### Exercise
The answer should be an exact copy of the lines from the line with "At what coordinates" through the last line of the entries, and no other lines.
+ + + + +
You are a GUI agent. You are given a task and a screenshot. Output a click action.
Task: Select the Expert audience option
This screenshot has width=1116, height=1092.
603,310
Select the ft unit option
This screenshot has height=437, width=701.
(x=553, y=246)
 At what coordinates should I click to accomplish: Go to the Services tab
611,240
+ + + + +
### Answer below
 At what coordinates should I click to accomplish: Go to the Services tab
611,240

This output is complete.